Laura Yocham received an award for her 10 years of service to Herff Jones only days before the company, following corporate orders, announced that it would be leaving Iola for good and that its nearly 80 local employees would be let go.
“With Herff Jones closing,” said Yocham, “I was just like, ‘What am I going to do now?’ I enjoyed what I did, I enjoyed who I worked with. It was pretty decent pay for around here. And I didn’t want to go back to a factory. I didn’t want to go back to nights.”
But Yocham didn’t have to wonder long about her next job. Within weeks of the Herff Jones announcement, and before her last day at the plant, Yocham had signed on as the new print shop manager at the Iola Register.
Yocham, who arrives at the Register on the winds of a stellar reputation as a machine operator, will combine her mechanical talents with the chance to engage in more design-oriented work.
She anticipates a steady local market for stationary, invitations, order forms and the like. “I don’t want to see something like this shut down,” Yocham said of the century-old print shop, “I really just want to help it grow. … There’s a lot to learn, for sure, but I’ll get there. Once I get going, there is a lot of stuff I think would be cool to do up here.”
And Yocham isn’t one to shrink from high volume. “At Herff Jones sometimes, in a 10-hour-day, I would do 100, 110 jobs. I like to see how much I can get done in a day. I always try to beat my own record.”

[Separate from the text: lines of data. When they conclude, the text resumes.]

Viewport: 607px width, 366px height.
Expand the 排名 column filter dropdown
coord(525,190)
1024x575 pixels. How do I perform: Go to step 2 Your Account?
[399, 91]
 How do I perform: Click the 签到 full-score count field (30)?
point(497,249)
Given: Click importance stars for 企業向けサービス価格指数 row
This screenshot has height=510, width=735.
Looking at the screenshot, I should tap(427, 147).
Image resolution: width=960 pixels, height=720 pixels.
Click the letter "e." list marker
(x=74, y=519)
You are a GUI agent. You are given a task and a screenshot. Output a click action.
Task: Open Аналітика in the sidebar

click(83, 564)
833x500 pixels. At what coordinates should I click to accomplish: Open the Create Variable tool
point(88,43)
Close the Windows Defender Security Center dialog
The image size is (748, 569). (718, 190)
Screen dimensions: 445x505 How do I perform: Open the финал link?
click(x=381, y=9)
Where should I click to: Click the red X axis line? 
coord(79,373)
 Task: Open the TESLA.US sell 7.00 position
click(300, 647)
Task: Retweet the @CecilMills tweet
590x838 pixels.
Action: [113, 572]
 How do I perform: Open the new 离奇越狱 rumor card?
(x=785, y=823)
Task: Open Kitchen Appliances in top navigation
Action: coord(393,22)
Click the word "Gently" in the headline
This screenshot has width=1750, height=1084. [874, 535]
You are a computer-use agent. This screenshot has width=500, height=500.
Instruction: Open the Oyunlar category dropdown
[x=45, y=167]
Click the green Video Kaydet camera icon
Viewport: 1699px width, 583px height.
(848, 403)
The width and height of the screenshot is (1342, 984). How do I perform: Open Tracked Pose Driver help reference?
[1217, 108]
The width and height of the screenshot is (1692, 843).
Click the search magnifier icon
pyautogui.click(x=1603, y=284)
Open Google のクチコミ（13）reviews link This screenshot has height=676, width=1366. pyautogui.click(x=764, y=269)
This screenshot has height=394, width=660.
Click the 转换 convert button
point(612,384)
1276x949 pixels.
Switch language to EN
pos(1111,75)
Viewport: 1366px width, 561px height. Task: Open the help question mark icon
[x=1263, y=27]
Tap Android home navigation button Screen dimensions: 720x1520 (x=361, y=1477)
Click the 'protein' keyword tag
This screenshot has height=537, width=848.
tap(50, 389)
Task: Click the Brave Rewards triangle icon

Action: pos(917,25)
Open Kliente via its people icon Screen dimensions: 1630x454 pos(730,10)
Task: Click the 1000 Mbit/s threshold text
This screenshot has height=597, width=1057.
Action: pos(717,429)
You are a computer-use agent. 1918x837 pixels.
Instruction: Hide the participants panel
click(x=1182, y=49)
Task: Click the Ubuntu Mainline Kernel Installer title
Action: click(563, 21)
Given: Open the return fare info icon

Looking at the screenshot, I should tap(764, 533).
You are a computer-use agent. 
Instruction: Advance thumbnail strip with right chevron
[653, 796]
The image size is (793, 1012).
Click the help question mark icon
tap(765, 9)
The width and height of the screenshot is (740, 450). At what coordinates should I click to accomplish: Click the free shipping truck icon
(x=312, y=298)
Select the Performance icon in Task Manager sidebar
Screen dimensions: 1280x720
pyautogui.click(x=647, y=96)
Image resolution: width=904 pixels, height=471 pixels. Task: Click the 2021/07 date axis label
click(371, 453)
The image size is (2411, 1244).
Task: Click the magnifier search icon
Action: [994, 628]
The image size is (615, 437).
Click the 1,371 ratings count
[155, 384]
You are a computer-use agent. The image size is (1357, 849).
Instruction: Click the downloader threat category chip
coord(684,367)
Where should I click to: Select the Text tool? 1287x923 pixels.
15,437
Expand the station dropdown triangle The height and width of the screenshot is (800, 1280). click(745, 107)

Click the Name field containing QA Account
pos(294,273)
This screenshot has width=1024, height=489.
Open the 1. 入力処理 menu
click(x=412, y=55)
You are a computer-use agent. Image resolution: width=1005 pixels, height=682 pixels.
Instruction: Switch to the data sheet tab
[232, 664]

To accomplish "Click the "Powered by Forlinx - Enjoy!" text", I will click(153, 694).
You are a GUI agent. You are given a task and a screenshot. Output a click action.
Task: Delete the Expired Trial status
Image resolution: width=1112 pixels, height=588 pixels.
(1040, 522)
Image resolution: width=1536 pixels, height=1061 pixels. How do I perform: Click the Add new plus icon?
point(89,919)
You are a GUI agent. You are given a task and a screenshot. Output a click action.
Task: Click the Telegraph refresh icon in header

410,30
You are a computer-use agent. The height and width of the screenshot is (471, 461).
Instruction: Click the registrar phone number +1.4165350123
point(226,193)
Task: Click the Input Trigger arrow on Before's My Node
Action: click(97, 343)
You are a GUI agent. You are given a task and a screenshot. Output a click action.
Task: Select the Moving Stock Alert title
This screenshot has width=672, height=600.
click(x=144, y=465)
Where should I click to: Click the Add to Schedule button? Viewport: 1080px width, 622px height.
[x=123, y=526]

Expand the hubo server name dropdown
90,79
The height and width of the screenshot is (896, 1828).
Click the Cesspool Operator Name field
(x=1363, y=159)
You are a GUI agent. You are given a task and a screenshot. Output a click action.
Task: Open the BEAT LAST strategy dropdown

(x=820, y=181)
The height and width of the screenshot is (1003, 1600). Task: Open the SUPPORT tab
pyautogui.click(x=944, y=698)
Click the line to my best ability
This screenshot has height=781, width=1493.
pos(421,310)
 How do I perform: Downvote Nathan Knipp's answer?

What Yocham calls “icing on the cake” is the chance to work non-factory hours in a more relaxed setting. Prior to Herff Jones, the 36-year-old worked for two years at Haldex — before that plant, too, packed up.
“In a factory, for one thing, there’s no sunlight. Up here,” said Yocham, indicating the necklace of windows surrounding the top floor of the Register building, “at least I can see the sky.”
Yocham lives with her husband, Darrell; 8-year-old son, Logan; four dogs — Bell, Chipper, Biscuit and Peanut; a handful of chickens; and a bevy of hand-raised pheasants “out past the big blue water tower” north of Iola.
But it’s the promise of extra time with her son that Yocham values the most. “Actually, Logan is the one who’s the most excited for this job, because I get to take him to school now and because maybe he thinks it’s going to be easier on me.”
Yocham replaces the Register’s previous pressman, Kevin Swepston, who after nine years managing the print loft, died late last month.